■ **Ausgewählter Text**

▽

Language of document : ECLI:EU:T:2015:506

Rechtssache T‑47/10

(auszugsweise Veröffentlichung)

Akzo Nobel NV u. a.

gegen

Europäische Kommission

„Wettbewerb – Kartelle – Europäischer Markt für Wärmestabilisatoren – Entscheidung, mit der zwei Verstöße gegen Art. 81 EG und Art. 53 EWR-Abkommen festgestellt werden – Festsetzung von Preisen, Aufteilung der Märkte und Austausch wirtschaftlich sensibler Informationen – Dauer der Zuwiderhandlungen – Verjährung – Dauer des Verwaltungsverfahrens – Angemessene Verfahrensdauer – Verteidigungsrechte – Zurechnung der Zuwiderhandlungen – Zuwiderhandlungen, die von Tochtergesellschaften, einer Partnerschaft ohne eigene Rechtspersönlichkeit und einer Tochtergesellschaft begangen werden – Berechnung der Geldbußen“

Leitsätze – Urteil des Gerichts (Vierte Kammer) vom 15. Juli 2015 

1.      Wettbewerb – Verwaltungsverfahren – Verjährung bei Geldbußen – Eintritt der Verjährung gegenüber der Tochtergesellschaft – Keine Auswirkung auf die Haftung der Muttergesellschaft

(Art. 81 Abs. 1 EG; Verordnung Nr. 1/2003 des Rates, Art. 25)

2.      Wettbewerb – Verwaltungsverfahren – Verpflichtungen der Kommission – Einhaltung einer angemessenen Verfahrensdauer – Verstoß – Folgen – Ermäßigung der gegen die beteiligten Unternehmen verhängten Geldbußen durch die Kommission – Nichtgewährung der Ermäßigung an Unternehmen, die bestimmte ihnen gegenüber im Rahmen des Verwaltungsverfahrens erlassene Entscheidungen gerichtlich angefochten haben – Verstoß gegen den Grundsatz des effektiven gerichtlichen Rechtsschutzes – Verstoß gegen den Gleichbehandlungsgrundsatz

(Art. 81 EG, Verordnung Nr. 1/2003 des Rates)

△

■ **Inhalt der Datensätze**
▽

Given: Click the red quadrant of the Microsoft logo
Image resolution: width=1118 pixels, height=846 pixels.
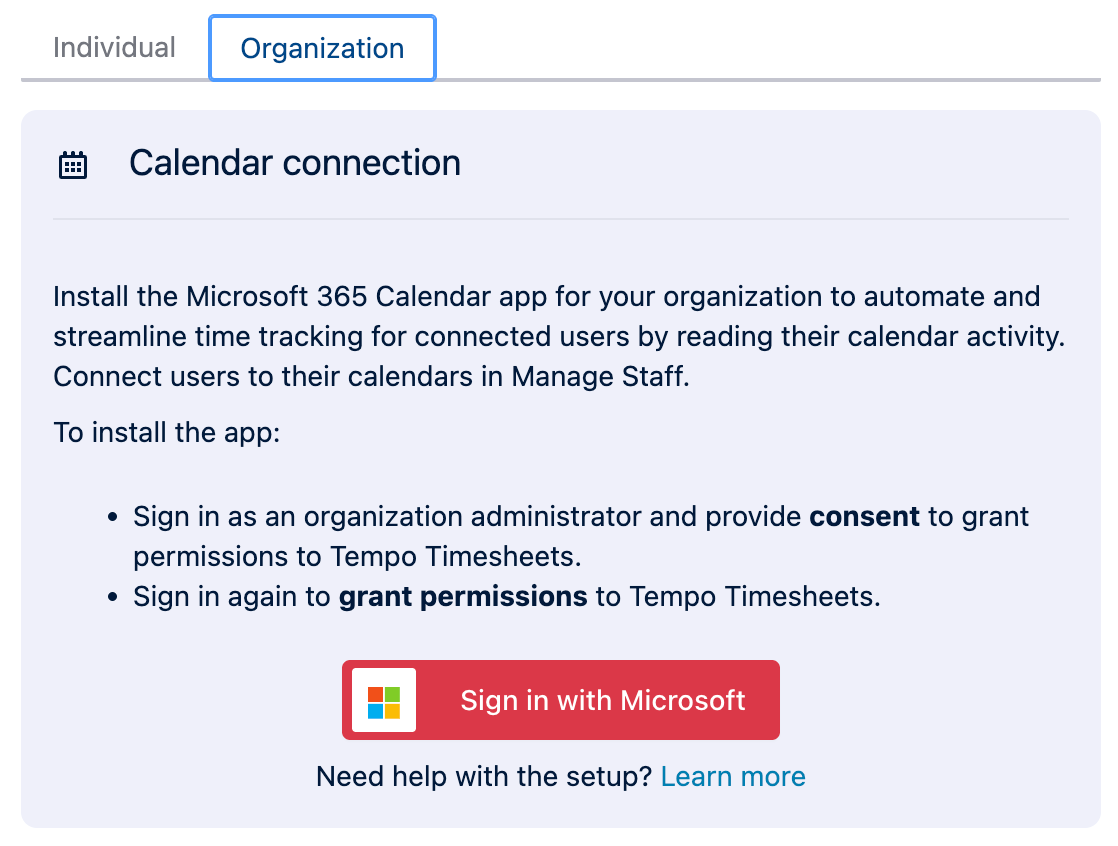Looking at the screenshot, I should coord(374,693).
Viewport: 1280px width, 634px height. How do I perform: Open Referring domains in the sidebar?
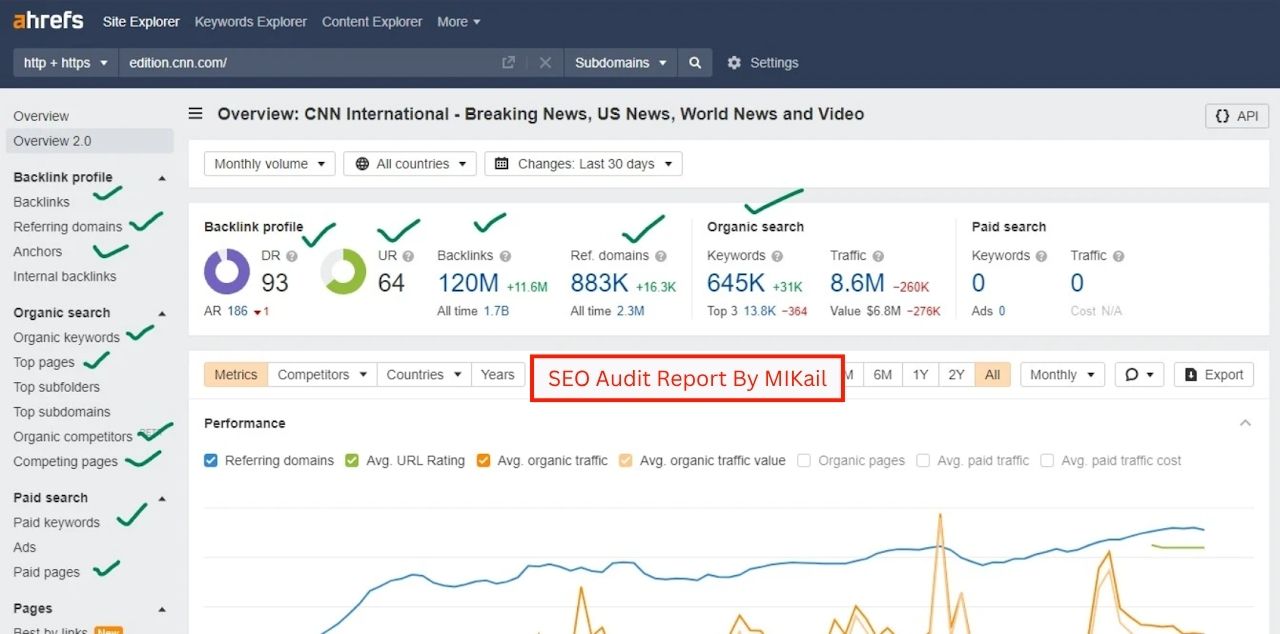pyautogui.click(x=68, y=227)
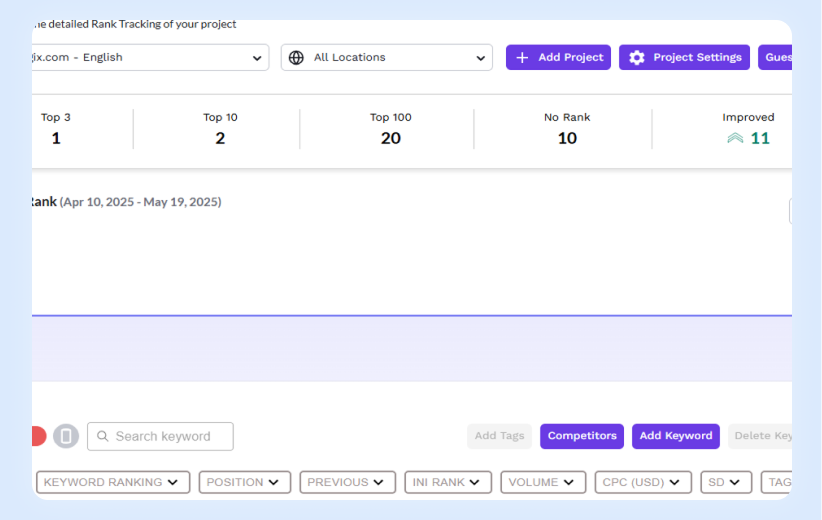Open the All Locations dropdown
The image size is (822, 520).
(x=386, y=58)
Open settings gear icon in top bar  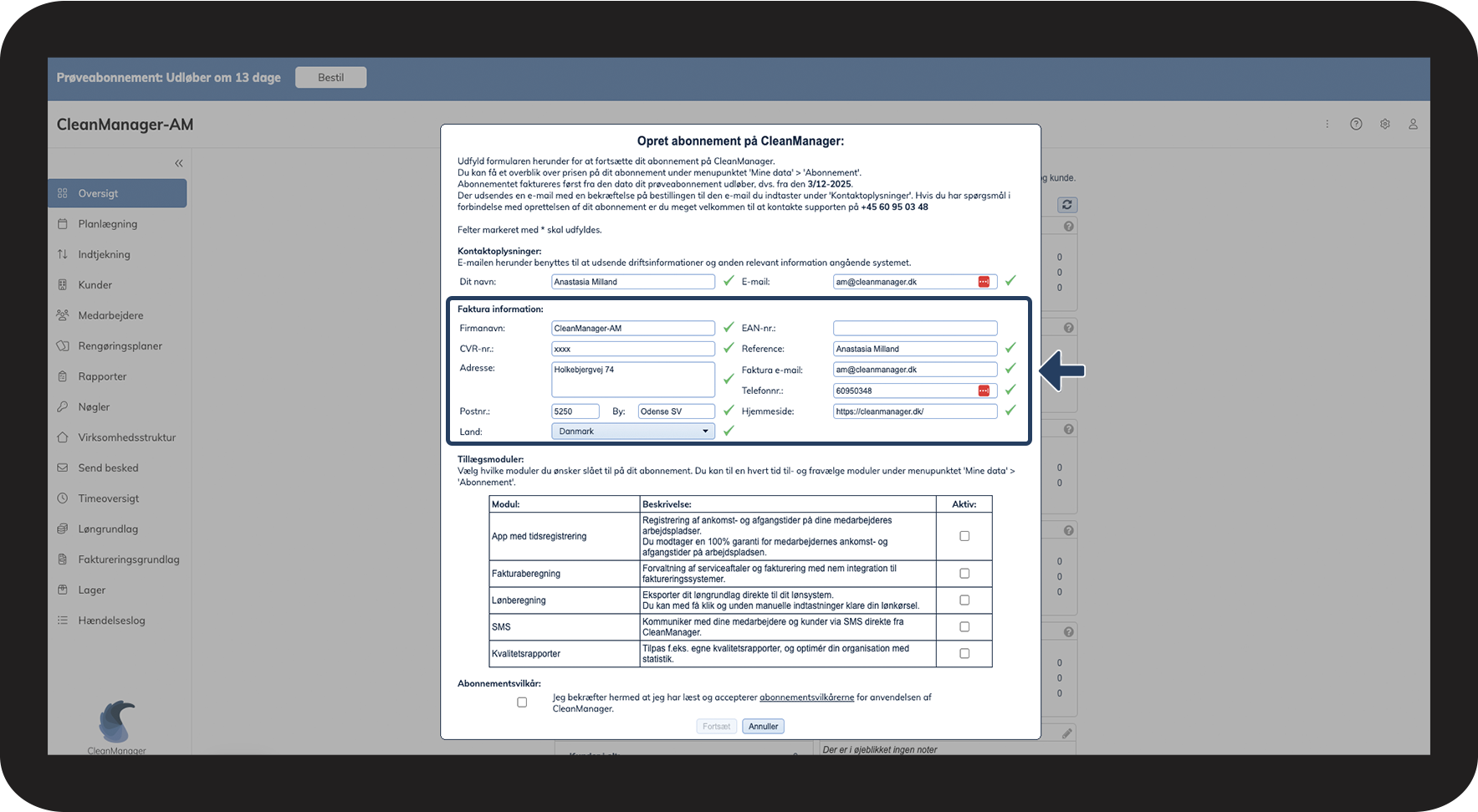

△

■ **Selbst ausprobieren**
Beantworten Sie zur Rechtssache T‑47/10 folgende Fragen:
1. Welche Kammer des Gerichts erließ das Urteil, und an welchem Datum?
2. Welcher Artikel der Verordnung Nr. 1/2003 des Rates wird beim Leitsatz zur Verjährung bei Geldbußen angeführt?
3. Gegen wen richtet sich die Klage von Akzo Nobel NV u. a.?

■ **Antwortfeld**
1. Die Vierte Kammer, am 15. Juli 2015.
2. Art. 25.
3. Gegen die Europäische Kommission.